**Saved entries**
────────

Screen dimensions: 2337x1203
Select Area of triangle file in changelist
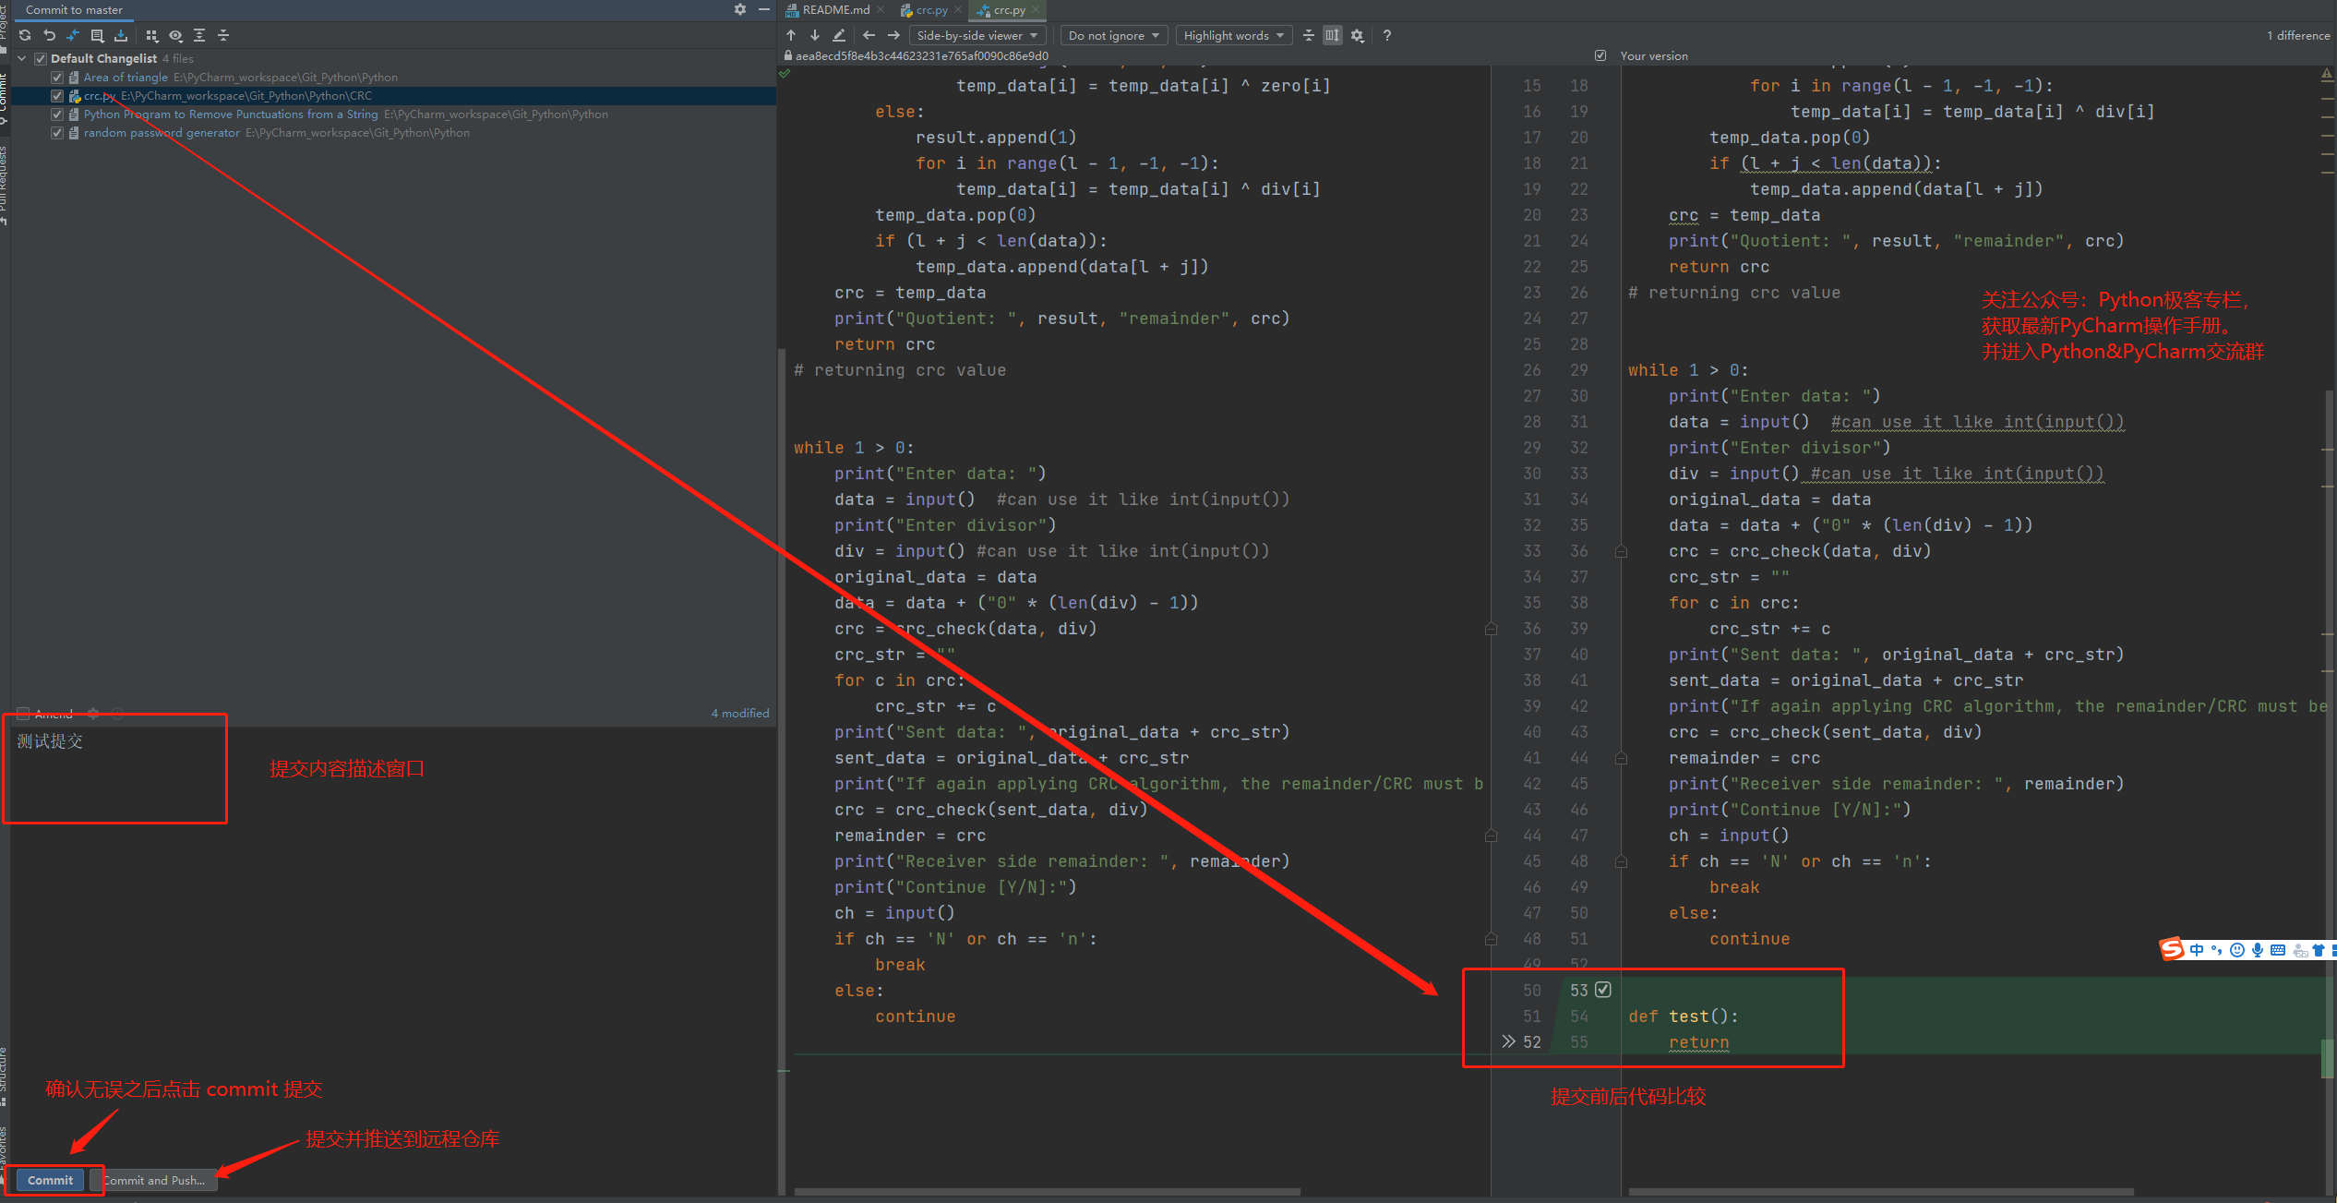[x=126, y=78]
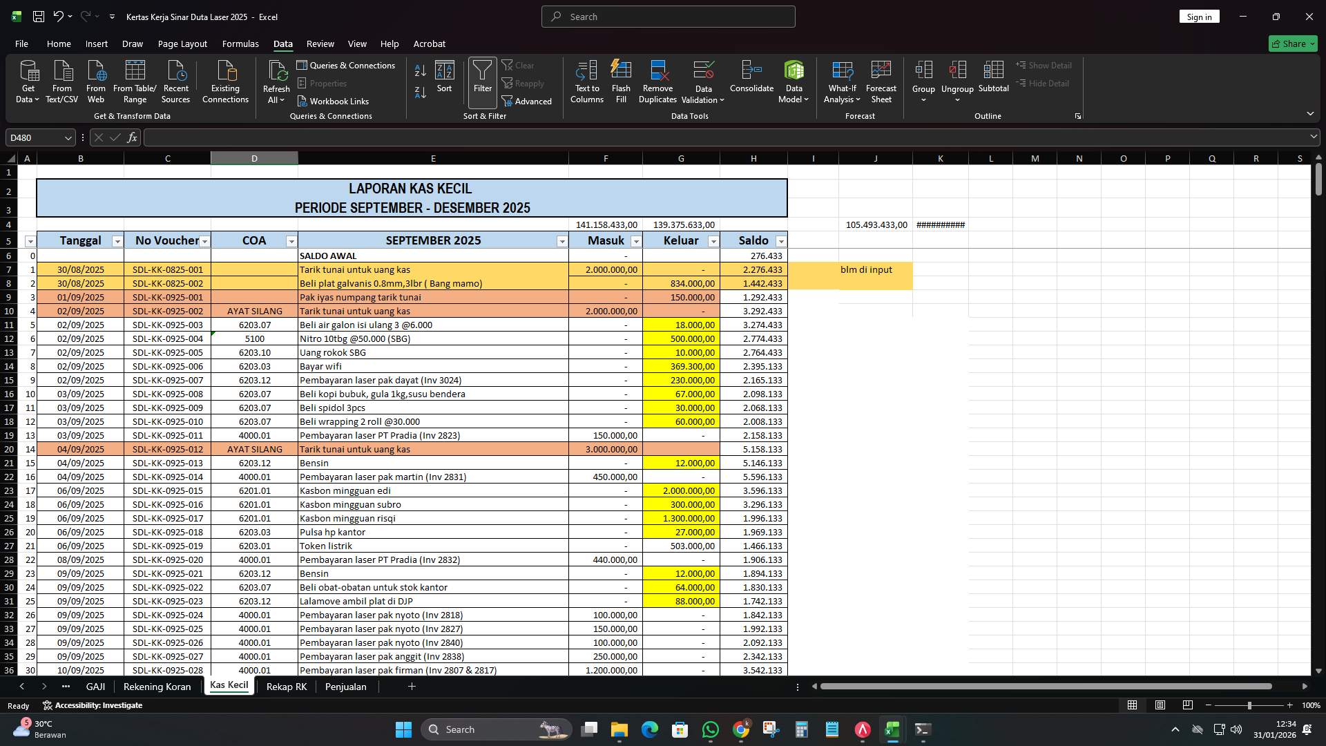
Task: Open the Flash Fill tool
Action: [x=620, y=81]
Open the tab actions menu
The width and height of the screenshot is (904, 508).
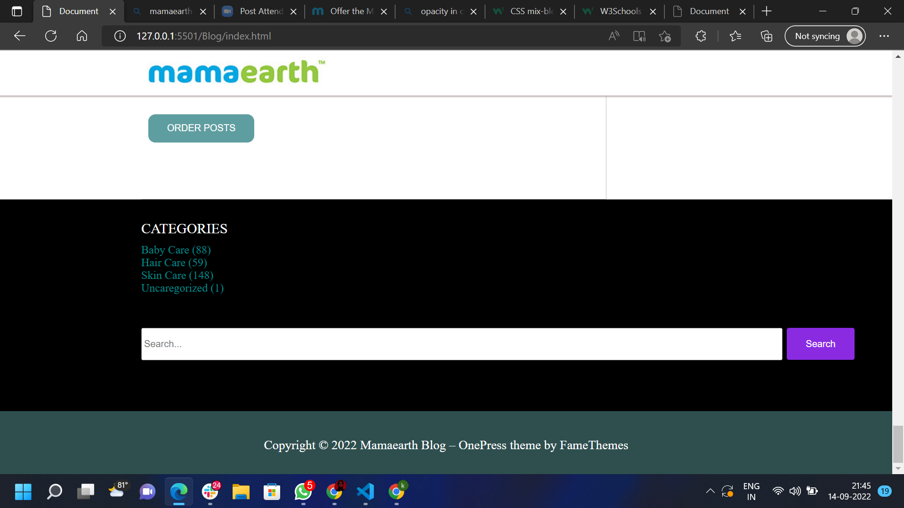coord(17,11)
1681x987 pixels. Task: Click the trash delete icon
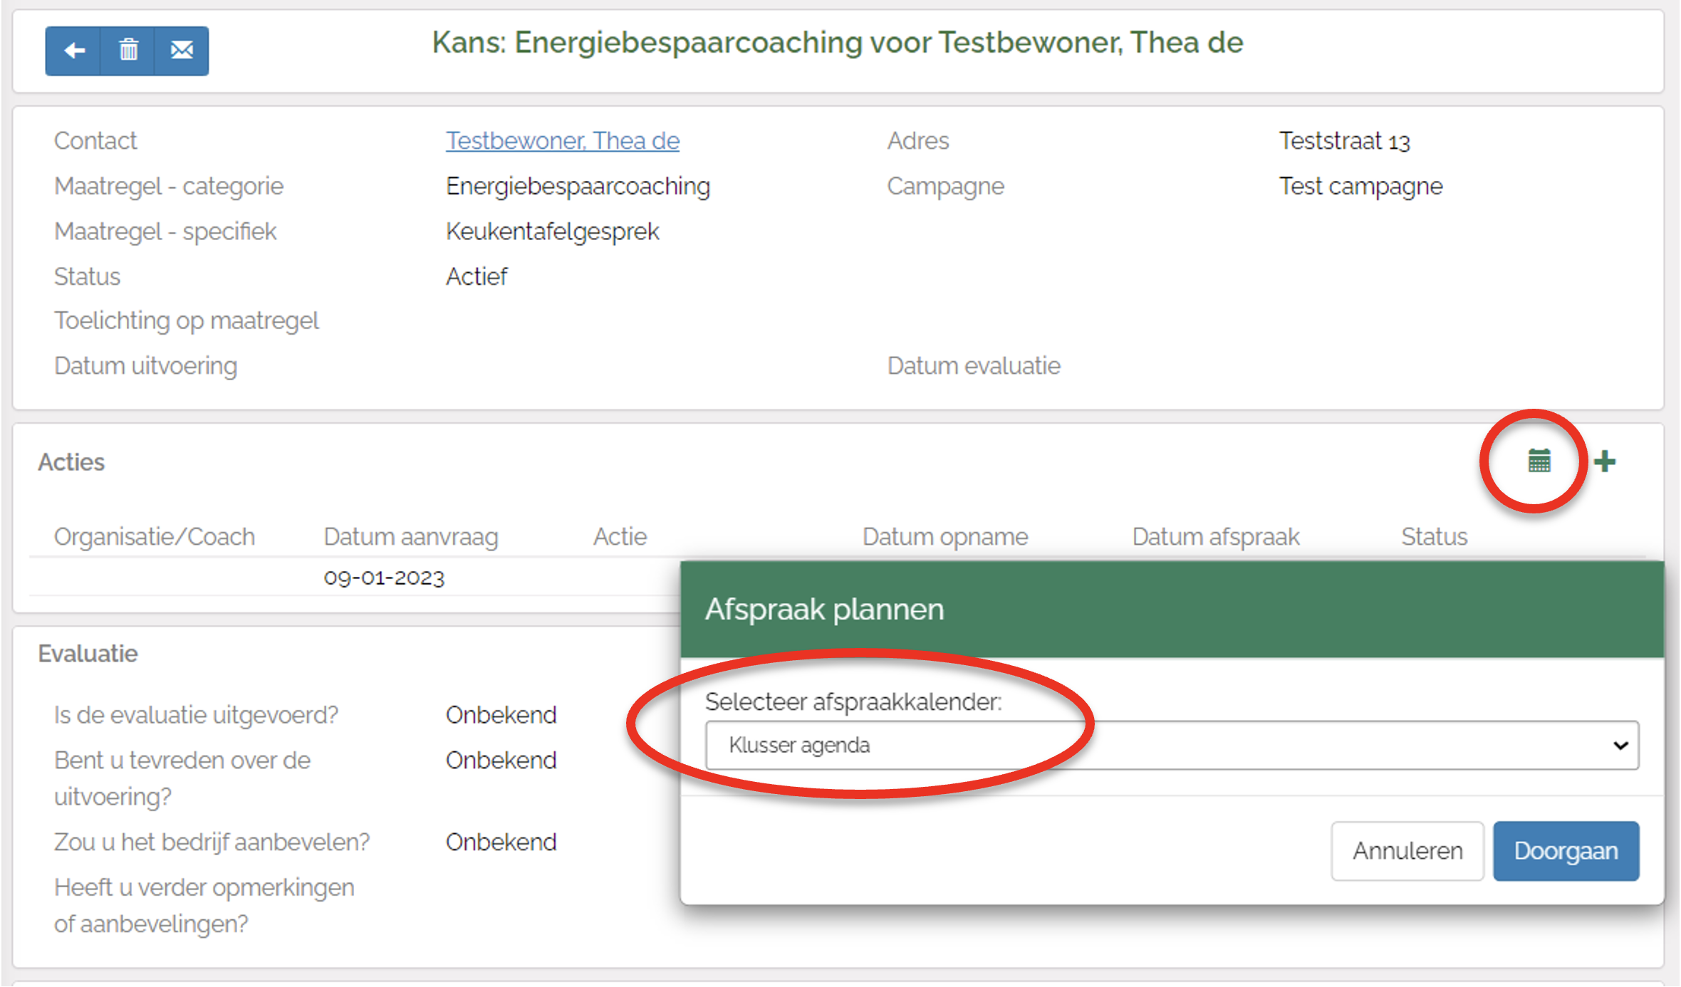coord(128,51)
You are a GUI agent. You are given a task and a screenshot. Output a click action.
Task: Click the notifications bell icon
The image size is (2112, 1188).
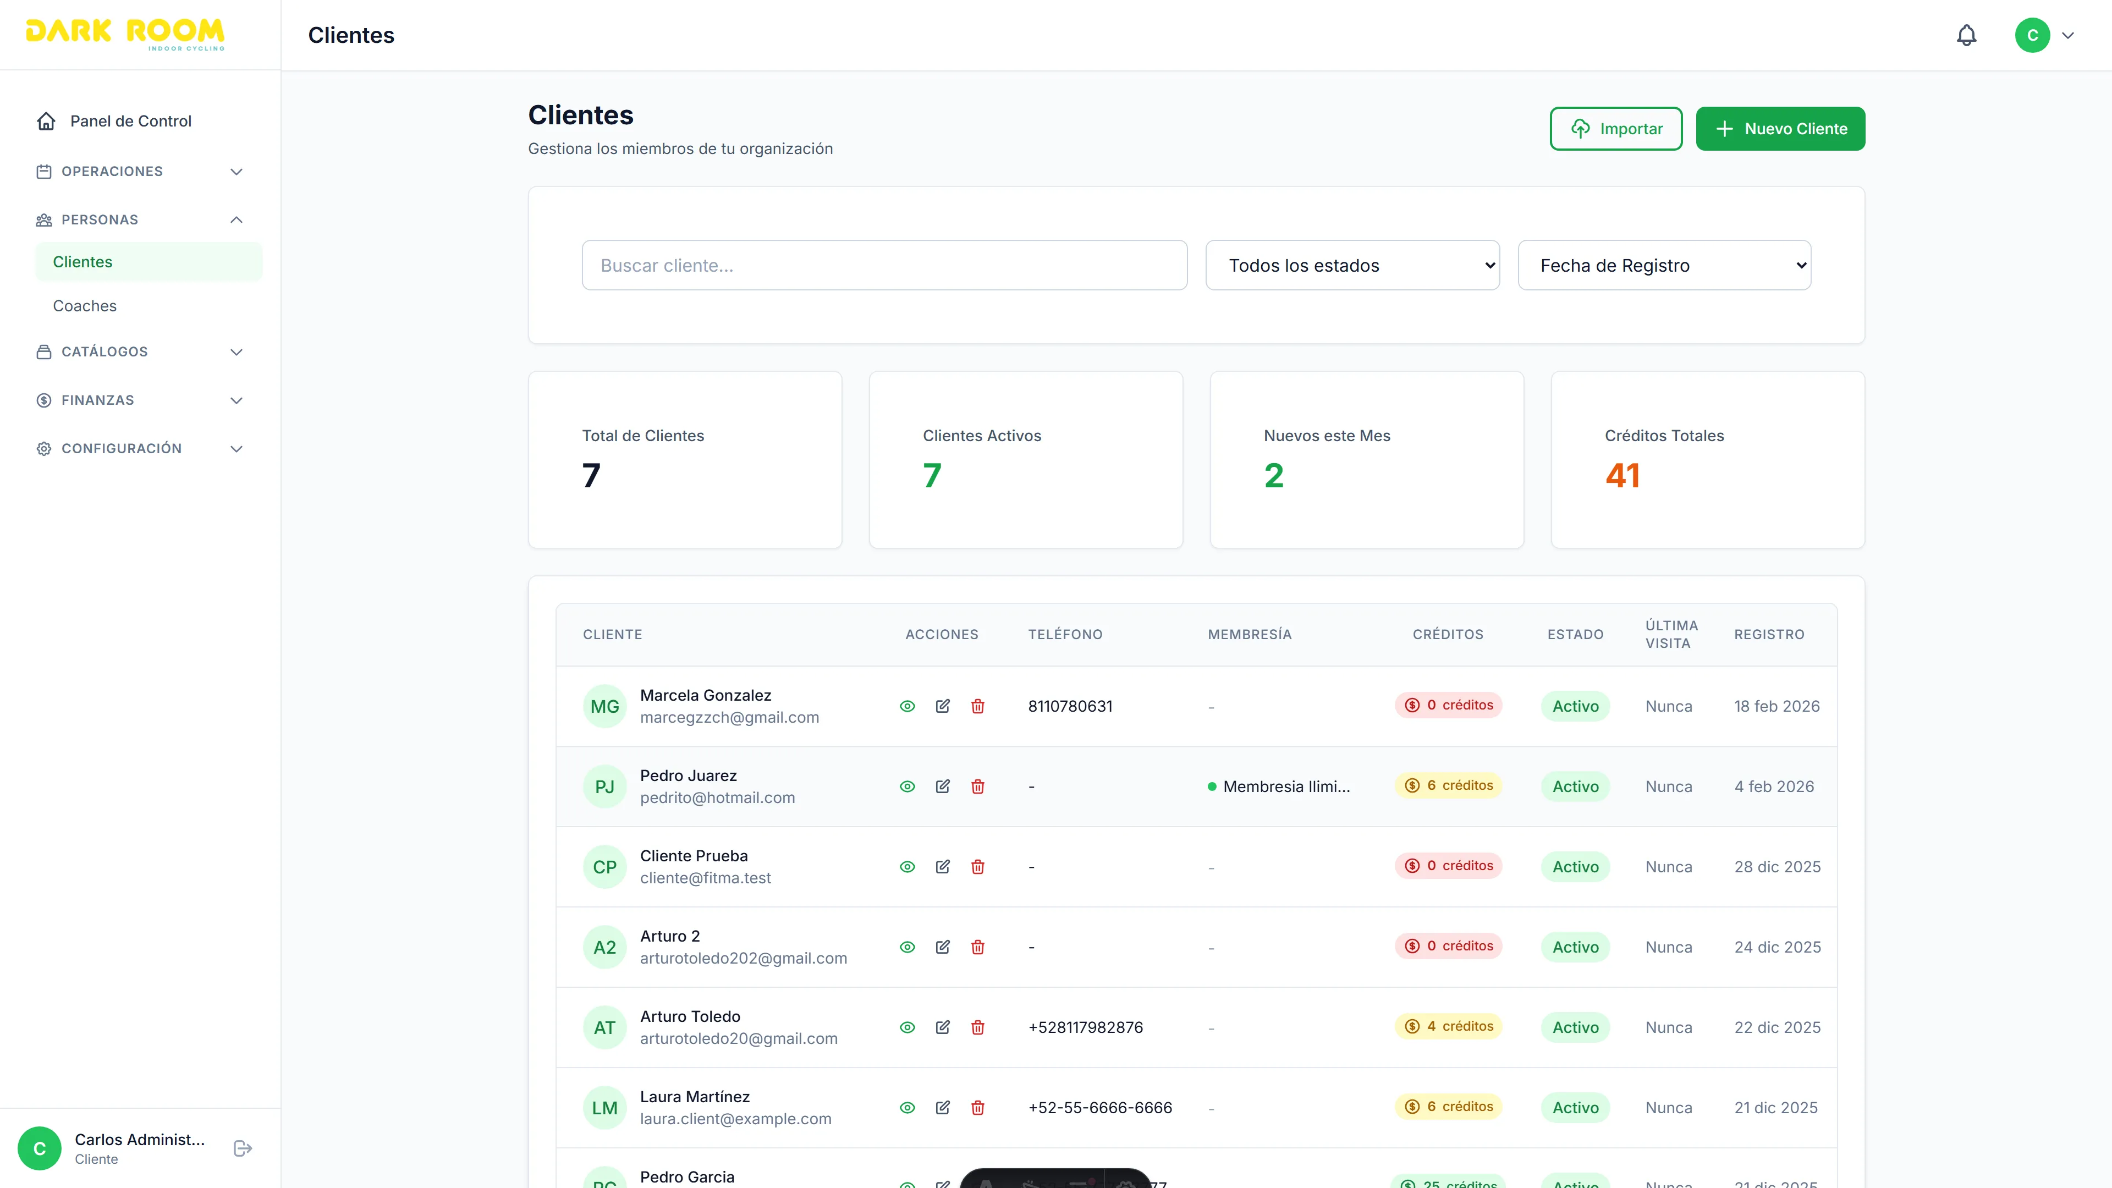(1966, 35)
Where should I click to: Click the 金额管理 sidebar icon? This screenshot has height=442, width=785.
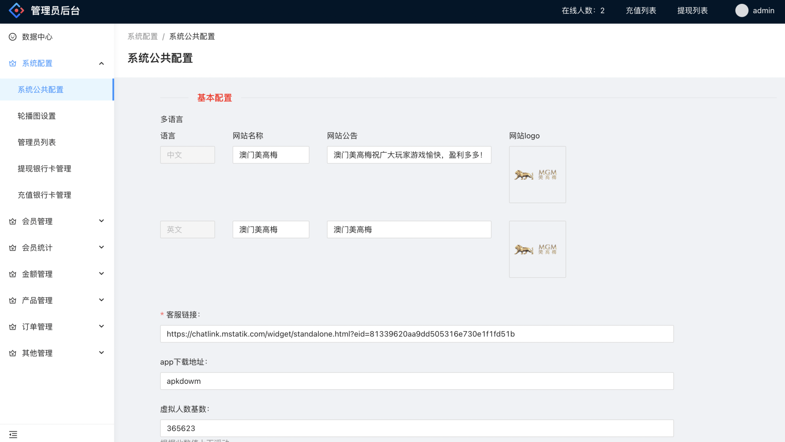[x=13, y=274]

────────

**PROBLEM TO SOLVE**
Please print each entry exactly as given and keep pictures out of it.

**TASK SOLUTION**
Screen dimensions: 2337x1203
Select Area of triangle file in changelist
[x=126, y=78]
Task: Open the Flash Fill tool
Action: [x=620, y=81]
Open the tab actions menu
The width and height of the screenshot is (904, 508).
coord(17,11)
1681x987 pixels. Task: Click the trash delete icon
coord(128,51)
You are a GUI agent. You are given a task and a screenshot. Output a click action.
Task: Click the notifications bell icon
The image size is (2112, 1188).
(1966, 35)
Where should I click to: Click the 金额管理 sidebar icon? This screenshot has height=442, width=785.
[x=13, y=274]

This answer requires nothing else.